Antes de convertirse en directora, Varda es fotógrafa, y antes de ser fotógrafa quiere ser conservadora de arte. Sólo estudia para esta última actividad, que es la única que no llega a realizar jamás; las otras dos las aprende sobre la marcha. Se convierte en fotógrafa cuando la contrata el Théâtre National Populaire, donde comienza a interesarse además por el teatro y por el cine. En 1954 decide realizar su primera película, La pointe courte, a menudo considerada el punto de arranque de la nouvelle vague; ella, sin embargo, no se siente cómoda cuando se la adscribe a ese movimiento cinematográfico. Según sus propias palabras, «se da ese tipo de confusión porque yo establecí unos métodos de producción personales, alejada de la industria, y porque en gran medida me dejé llevar por la inspiración, por lo que la realidad me sugería y por lo que la imaginación me dictaba». Pero ahí se acaba todo. Si uno tras otro, la mayoría de los directores de la nouvelle vague se integran en aquello que pretenden poner en tela de juicio, Varda permanece incansable en su posición de francotiradora del cine francés, lejos de todo y de todos, fiel a sí misma y a su compromiso con el cine. Esto último se entiende mucho mejor cuando se tiene en cuenta que ella, un poco antes de empezar a dirigir sus propias películas, funda la productora Ciné Tamaris, pues «una cineasta tiene que recurrir a esta solución para llevar a cabo sus proyectos».

Elsa la rose, de Agnès Varda
Frente a la sensación de lugar que uno tiene viendo algunas de las primeras películas de François Truffaut, Claude Chabrol o Jean-Luc Godard, en la obra de Varda, además de esa sensación de lugar, se introduce muy a menudo una dimensión histórica, que coloca sus imágenes en un proceso dialéctico en el que el pasado habla con el presente. Pero, desgraciadamente, lo que comienza siendo un rasgo distintivo, luego se estandariza, en cuanto los documentales televisivos hacen lo mismo, explotando cualquier fuente de información que documente una imagen. De ahí, quizás, que cortometrajes como L’Opera-Mouffe (1958), Du côté de la côte (1958) o La cocotte d’Azur (1959) hoy hayan envejecido un poco. Les sucede lo mismo que a La pointe courte, aunque en todos ellos sigue latiendo un afán por clarificar las ideas, sin dejar por ello de exhibir un alto nivel de creatividad.
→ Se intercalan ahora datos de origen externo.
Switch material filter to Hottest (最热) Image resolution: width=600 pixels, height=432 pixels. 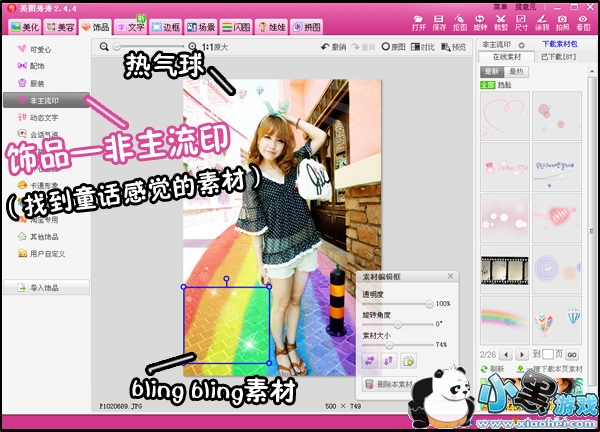518,71
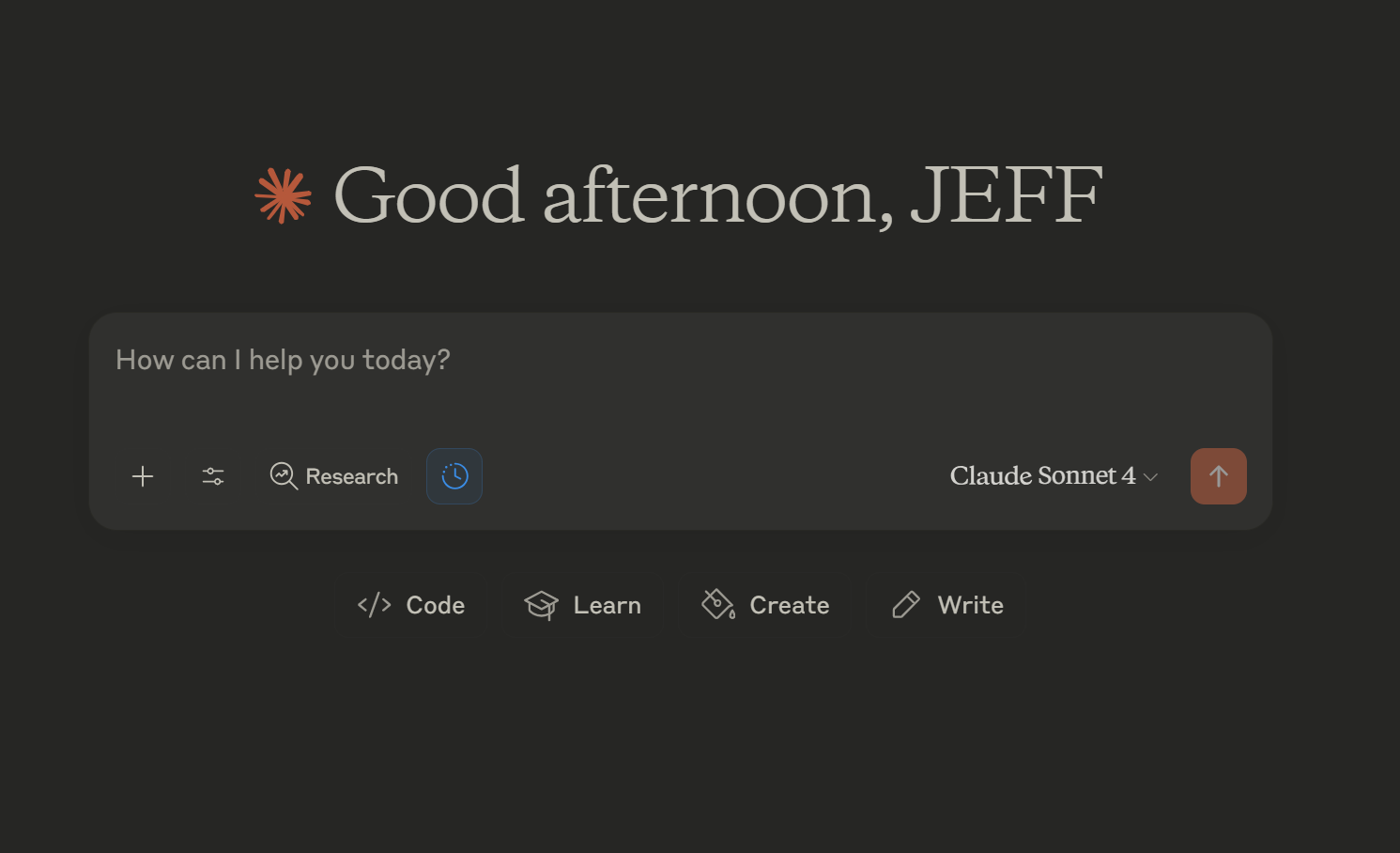Click the 'Good afternoon, JEFF' greeting text
Image resolution: width=1400 pixels, height=853 pixels.
pos(718,195)
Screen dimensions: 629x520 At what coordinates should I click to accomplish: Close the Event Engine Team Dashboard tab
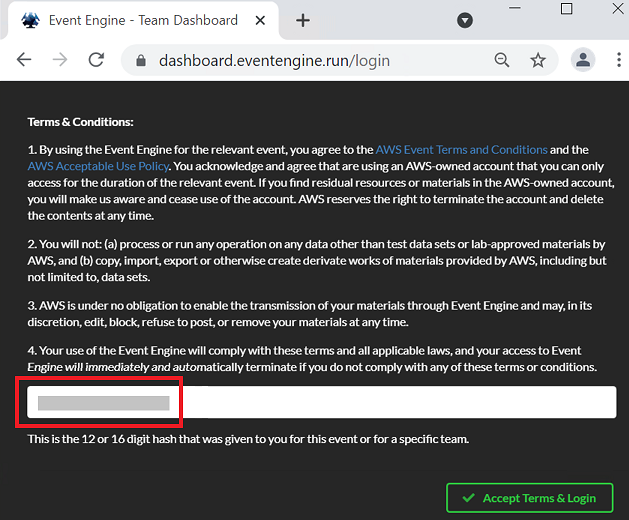[260, 20]
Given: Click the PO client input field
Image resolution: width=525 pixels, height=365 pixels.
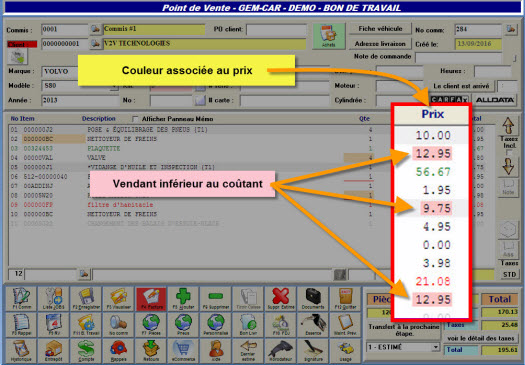Looking at the screenshot, I should click(x=276, y=29).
Ver en esos trabajos, y en muchos otros rodados con posterioridad, la sonrisa de Varda, cuya presencia es igual de fantasmal que la de Alfred Hitchcock en sus películas, les añade un componente especial, juguetón, aéreo. Les resta trascendencia, añadiendo a cambio una enorme dosis de sinceridad. Un cambio bastante significativo.
Nota: Arriba podéis ver el cortometraje Elsa la rose en versión original con opción a subtítulos en inglés. Se trata de un documental sobre la historia de amor entre Elsa Triolet y Louis Aragon, contada por ellos mismos y recitada por Michel Piccoli.